No Morro da Minha Cabeça tem como introdução um trecho de uma entrevista de Madame Satã (o pernambucano, de Glória do Goitá, João Francisco dos Santos, 1900-1976) à TV Tupi, na década de 1970, para logo em seguida ouvirmos a faixa de abertura, Meus Irmãos Ouvem Rock, espécie de mea culpa do autor com seus ouvintes. “Estou jogando aberto com o público. Sou um cara de apartamento e a minha formação foi ouvindo disco na vitrola”, afirma o compositor. Diz a canção: “Eu não sou a mulata/ Eu não sou o malandro (…)/ Eu não tenho cuíca/ Eu não frequento o morro (…)/ Eu não sei jogar bola/ Eu não uso navalha (…)/ Meus irmãos ouvem rock (…)/ Mas hei de cantar a dor que nasce da saudade (…)”, declara, com toda sinceridade.
“Vou pro mar/ E se o véu da dor em mim se encantar/ Boto meu All-Star vermelho e vou sambando devagar”, conta a letra de All-Star Vermelho, outro potencial hit que também põe em xeque as convenções tradicionais do ritmo. Em 11 canções, No Morro da Minha Cabeça faz referência a várias escolas (estilos) e épocas desses 100 anos do samba, desde que Donga lançou o marco Pelo Telefone, ao mesmo em que demonstra uma total contemporaneidade, até flertando com a música pop, sem ser pop.

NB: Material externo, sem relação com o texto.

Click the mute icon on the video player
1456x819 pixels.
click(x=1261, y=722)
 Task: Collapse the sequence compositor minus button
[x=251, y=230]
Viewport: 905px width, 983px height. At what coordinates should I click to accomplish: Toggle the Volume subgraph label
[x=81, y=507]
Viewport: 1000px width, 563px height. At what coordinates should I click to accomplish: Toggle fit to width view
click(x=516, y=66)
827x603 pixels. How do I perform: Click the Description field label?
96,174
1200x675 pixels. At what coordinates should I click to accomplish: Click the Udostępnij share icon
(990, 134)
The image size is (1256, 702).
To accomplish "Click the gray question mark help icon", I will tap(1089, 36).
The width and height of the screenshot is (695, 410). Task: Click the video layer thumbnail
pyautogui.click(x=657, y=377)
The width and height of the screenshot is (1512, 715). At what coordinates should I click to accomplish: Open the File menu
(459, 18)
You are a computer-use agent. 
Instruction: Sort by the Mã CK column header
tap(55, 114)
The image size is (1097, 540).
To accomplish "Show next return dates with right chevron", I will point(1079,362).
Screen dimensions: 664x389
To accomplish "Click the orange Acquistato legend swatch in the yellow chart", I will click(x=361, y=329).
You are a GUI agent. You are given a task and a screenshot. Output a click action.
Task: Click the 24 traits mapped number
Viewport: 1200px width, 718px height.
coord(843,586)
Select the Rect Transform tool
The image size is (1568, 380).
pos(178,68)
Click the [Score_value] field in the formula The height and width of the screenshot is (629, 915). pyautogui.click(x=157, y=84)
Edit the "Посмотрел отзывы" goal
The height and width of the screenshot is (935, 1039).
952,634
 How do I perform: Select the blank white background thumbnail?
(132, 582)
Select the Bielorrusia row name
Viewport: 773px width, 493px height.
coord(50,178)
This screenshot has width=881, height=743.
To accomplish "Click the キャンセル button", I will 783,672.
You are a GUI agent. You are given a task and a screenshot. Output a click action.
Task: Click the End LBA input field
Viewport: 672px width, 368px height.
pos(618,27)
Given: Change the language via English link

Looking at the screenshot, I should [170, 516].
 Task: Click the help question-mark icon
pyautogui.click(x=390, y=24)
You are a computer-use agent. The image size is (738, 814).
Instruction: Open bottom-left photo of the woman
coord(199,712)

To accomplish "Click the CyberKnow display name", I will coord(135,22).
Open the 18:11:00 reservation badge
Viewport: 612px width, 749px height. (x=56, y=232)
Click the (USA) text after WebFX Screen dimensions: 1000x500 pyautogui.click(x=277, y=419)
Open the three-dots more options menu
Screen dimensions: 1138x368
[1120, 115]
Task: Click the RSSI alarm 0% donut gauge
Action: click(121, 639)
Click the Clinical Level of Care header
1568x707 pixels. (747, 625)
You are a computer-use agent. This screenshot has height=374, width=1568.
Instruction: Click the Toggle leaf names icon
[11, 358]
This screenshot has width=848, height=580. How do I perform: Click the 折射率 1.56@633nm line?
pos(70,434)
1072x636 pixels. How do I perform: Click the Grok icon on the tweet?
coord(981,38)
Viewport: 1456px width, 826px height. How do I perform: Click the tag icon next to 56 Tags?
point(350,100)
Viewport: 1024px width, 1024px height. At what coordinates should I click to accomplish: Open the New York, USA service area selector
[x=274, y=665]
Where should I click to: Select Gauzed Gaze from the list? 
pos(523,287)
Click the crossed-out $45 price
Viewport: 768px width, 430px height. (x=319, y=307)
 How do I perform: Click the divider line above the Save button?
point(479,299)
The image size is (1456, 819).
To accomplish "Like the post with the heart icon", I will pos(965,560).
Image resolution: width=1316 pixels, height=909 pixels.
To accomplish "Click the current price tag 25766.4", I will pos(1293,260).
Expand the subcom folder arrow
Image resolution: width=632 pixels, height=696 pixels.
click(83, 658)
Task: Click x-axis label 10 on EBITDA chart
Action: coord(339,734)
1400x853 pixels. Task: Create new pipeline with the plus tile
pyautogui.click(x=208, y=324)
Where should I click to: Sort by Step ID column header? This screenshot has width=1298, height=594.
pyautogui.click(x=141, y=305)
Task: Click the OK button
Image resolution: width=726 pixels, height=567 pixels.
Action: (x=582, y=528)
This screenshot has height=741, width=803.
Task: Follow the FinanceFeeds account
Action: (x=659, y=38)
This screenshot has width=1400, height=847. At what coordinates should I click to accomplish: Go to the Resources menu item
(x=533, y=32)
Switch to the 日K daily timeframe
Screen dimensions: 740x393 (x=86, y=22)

Mesmo sem saber jogar bola, como diz na faixa de abertura, André Mussalém soube reunir um time de craques responsável pela excelência do produto final. A começar pelo violonista de 7 cordas e arranjador Ricardo Freitas, responsável por escalar expoentes da música instrumental pernambucana como o bandolinista Rafael Marques, o cavaquinista João Paulo Albertim, o também 7 cordas Rodrigo Samico, a flautista Frederica Bourgeois e os percussionistas Tadeu Jr. e João Victor Gonçalves, além das cantoras Kelly Benevides e Chris Nolasco (voz responsável por apresentar pela primeira vez suas composições para o grande público, no CD Pele Negra). O trabalho ainda inclui instrumentistas pouco usuais nas formações de música popular atual, a exemplo da fagotista Maria Santos, o oboísta Marcelo Souza e o clarinetista José Adilson Bandeira. Longe de uma roupagem antiga, Mussalém recupera uma sonoridade comum nos tempos de ouro da canção, quando instrumentos de madeira se juntavam no estúdio para dar vida ao que se começava a chamar de samba.
O projeto gráfico acurado, assinado por Guilherme Luigi (autor de trabalhos como De Baque Solto, do conterrâneo Siba) e com fotos que revelam um pouco da intimidade de um autor ao mesmo tímido e eloqüente, segue com o mesmo zelo. André Mussalém revela ainda que todo esse cuidado, da concepção do disco ao produto final, tem como referência e segue o mesmo padrão de qualidade dos trabalhos do intérprete e produtor Gonzaga Leal, cuja discografia completa passou por minhas mãos e, sem dúvida, posso afirmar que é o principal realizador de biscoitos finos da música pernambucana atual.
Ao mesmo tempo em que desconstrói os estereótipos do samba e recupera a tradição rítmica, melódica e harmônica do gênero, No Morro da Minha Cabeça ainda evita desconstruir a canção – indo de encontro a uma forte tendência atual – e mostra o valor que esta ainda exerce na música popular brasileira. Como diz o autor, “um disco para iniciados”. Uma obra para ser saboreada aos poucos, a cada momento descobrindo novas riquezas.